Consider https://defuse.ca/triangle-of-secure-code-delivery.htm#:~:te...
The goal is to ensure everyone has the same view of which actor has which currently-trusted public keys. Additionally, the deletion of past log entries requires a legal takedown request. What this process actually looks like is out of scope for my specification, but I imagine it will usually involve lawyers.
> The goal is to ensure everyone has the same view of which actor has which currently-trusted public keys.
But isn't the profile/bio already a mechanism that gives everyone the same view of some per-account details, set by the person who controls the account?
Not if the admin tampers with your bio!
Not if the instance software itself gets hacked, either.
See https://github.com/fedi-e2ee/public-key-directory-specificat... for a detailed threat model.
Alas I'm not smart enough to understand your threat model, as I'm just a simple small town software developer who don't even know what a Edwards25519 curve or a SUF-CMA is.
If an admin or hacker tampers with a user's bio - i.e. gains control of a user's account - isn't that essentially indistinguishable from a user who lost their phone/forgot their password?
Is the intention that E2EE have a separate, parallel account recovery mechanism with more difficult requirements?
> Is the intention that E2EE have a separate, parallel account recovery mechanism with more difficult requirements?
I'm not sure the wording here is helpful.
Let's start with a simple diagram: https://github.com/fedi-e2ee/public-key-directory-specificat... (see the first one)

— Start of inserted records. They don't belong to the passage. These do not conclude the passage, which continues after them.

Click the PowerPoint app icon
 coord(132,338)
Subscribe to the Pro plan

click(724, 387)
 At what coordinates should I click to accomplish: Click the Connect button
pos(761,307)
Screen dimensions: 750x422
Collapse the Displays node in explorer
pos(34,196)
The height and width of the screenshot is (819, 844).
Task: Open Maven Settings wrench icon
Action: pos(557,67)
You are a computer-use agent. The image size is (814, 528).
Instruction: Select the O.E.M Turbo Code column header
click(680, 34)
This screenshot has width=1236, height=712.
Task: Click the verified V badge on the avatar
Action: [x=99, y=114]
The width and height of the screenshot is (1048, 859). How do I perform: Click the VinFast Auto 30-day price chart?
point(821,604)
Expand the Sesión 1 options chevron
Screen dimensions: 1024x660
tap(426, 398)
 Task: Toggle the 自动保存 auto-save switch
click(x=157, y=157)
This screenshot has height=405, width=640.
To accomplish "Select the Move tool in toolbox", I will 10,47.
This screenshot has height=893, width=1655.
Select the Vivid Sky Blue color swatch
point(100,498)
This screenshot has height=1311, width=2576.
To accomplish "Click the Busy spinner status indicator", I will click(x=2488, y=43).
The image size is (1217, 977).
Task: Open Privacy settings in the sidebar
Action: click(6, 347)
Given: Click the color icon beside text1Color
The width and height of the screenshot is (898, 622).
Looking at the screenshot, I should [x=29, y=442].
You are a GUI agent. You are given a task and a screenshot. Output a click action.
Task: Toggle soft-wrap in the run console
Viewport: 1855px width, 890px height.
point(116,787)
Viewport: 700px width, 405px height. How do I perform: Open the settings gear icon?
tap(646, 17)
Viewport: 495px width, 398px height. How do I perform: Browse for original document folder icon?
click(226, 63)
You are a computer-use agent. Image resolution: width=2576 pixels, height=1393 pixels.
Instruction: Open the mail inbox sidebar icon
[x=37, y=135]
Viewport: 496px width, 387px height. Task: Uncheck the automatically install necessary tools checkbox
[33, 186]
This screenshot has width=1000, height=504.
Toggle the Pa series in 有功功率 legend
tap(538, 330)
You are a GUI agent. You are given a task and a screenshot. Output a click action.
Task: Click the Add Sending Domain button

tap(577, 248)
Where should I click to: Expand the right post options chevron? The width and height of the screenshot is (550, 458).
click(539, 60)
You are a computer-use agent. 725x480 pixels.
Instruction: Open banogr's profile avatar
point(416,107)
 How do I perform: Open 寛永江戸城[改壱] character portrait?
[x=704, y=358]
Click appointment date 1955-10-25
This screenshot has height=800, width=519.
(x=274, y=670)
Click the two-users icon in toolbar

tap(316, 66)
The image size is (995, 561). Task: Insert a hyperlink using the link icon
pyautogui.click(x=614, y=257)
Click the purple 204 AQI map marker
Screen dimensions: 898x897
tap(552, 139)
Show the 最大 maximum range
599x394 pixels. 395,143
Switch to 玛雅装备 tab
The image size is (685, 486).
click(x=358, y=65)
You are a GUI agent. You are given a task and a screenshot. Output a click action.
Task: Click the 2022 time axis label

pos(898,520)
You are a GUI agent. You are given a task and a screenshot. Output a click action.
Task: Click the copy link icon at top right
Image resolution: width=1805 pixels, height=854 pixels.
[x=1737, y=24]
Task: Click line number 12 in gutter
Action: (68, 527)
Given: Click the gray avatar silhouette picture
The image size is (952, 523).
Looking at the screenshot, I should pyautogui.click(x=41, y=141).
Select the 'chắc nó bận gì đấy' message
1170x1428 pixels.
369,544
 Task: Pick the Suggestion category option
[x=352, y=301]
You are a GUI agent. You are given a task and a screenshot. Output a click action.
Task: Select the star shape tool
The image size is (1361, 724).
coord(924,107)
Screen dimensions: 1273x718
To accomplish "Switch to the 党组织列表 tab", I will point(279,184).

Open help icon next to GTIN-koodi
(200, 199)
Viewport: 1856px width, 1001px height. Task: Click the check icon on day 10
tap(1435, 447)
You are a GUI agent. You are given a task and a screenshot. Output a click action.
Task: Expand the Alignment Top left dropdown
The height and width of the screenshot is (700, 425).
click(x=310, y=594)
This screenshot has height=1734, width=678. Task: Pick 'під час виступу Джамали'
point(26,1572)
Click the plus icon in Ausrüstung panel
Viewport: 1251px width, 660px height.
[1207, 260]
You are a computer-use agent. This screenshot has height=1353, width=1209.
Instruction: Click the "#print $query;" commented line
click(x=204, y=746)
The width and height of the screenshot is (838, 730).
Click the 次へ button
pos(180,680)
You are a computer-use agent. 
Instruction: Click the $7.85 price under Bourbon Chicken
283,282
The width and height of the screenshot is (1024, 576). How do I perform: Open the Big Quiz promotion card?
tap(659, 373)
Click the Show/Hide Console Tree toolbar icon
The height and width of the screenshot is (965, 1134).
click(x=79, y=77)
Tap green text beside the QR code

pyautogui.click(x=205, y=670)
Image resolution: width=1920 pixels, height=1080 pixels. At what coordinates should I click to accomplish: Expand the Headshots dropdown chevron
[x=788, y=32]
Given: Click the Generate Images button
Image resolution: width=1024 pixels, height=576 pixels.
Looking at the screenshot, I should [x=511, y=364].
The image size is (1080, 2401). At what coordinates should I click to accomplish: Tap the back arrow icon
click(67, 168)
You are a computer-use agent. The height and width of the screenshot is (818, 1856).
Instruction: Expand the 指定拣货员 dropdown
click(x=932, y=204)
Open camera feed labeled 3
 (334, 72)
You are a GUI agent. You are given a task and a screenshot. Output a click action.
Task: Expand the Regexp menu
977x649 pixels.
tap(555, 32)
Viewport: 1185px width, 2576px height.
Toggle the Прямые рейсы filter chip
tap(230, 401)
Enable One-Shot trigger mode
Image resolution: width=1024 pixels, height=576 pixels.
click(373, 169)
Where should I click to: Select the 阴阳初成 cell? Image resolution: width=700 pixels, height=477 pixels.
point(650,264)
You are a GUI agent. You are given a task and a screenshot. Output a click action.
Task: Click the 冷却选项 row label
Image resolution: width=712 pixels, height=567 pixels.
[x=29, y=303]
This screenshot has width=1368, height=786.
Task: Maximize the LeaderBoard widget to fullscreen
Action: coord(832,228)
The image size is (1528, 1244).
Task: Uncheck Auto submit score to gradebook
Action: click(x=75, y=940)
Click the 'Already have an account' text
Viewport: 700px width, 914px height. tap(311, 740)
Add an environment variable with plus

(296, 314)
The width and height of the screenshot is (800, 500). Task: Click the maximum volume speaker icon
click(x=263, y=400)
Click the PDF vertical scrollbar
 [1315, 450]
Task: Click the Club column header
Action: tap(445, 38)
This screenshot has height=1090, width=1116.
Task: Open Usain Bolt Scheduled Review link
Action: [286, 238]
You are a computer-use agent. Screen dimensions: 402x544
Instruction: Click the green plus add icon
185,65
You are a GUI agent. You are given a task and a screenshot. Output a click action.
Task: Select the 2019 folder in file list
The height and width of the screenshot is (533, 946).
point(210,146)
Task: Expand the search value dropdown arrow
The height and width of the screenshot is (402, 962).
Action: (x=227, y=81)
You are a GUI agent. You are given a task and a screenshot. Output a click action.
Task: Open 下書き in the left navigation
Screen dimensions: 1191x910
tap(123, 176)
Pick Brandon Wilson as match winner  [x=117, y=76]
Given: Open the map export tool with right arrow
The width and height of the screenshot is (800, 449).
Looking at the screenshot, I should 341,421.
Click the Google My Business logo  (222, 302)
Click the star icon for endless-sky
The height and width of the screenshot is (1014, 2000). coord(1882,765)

A single Public Key Directory will serve many hosts. (You can further add replication and cross-directory checkpointing between directories, to ensure the whole network is transparent, but that's not our concern right now.)
If a host decides to misbehave, there's an independently hosted record of every change to the state machine that maps Actor IDs to public keys. This state machine is backed by a Merkle tree, which includes a proof of inclusion for every change to its state, thereby making it an append-only ledger.
In my design, you don't have to trust the hosts' admins to behave, because the directory keeps them honest.
You also don't have to trust as single directory to behave, since its primary purpose is to be transparent and independently auditable.
If a user wants to revoke their key, they can, but it's an additional protocol message appended to the directory's transparency log.
If a user loses all their secret keys, one of two things can happen:
1. Their instance admin issues a BurnDown, which allows the user to enroll a new public key as if they were a new user.
2. If the user has issued a Fireproof message, the instance admin cannot issue a BurnDown, and the user is locked out of the protocol. This is a trade-off.
Users can move hosts. Users can publish auxiliary data (e.g., SSH public keys), if the extension for that key type is defined and enabled by the directory. Even an attacker with root access to the host cannot arbitrarily or selectively replace a user's public key with their own. With your suggestion, this substitution is trivial.
And that's basically how the system works. But that's not the focus of this blog post.
This blog post is how to solve the seemingly incompatible design goals of:
1. Offer userbase consistency verification for users' public keys.
2. Don't cryptographically inhibit an EU citizen's rights under Article 17 of the GDPR.
3. Don't introduce backdoors to the transparency log that allow them to perform the same trivial attack that your suggestion enables.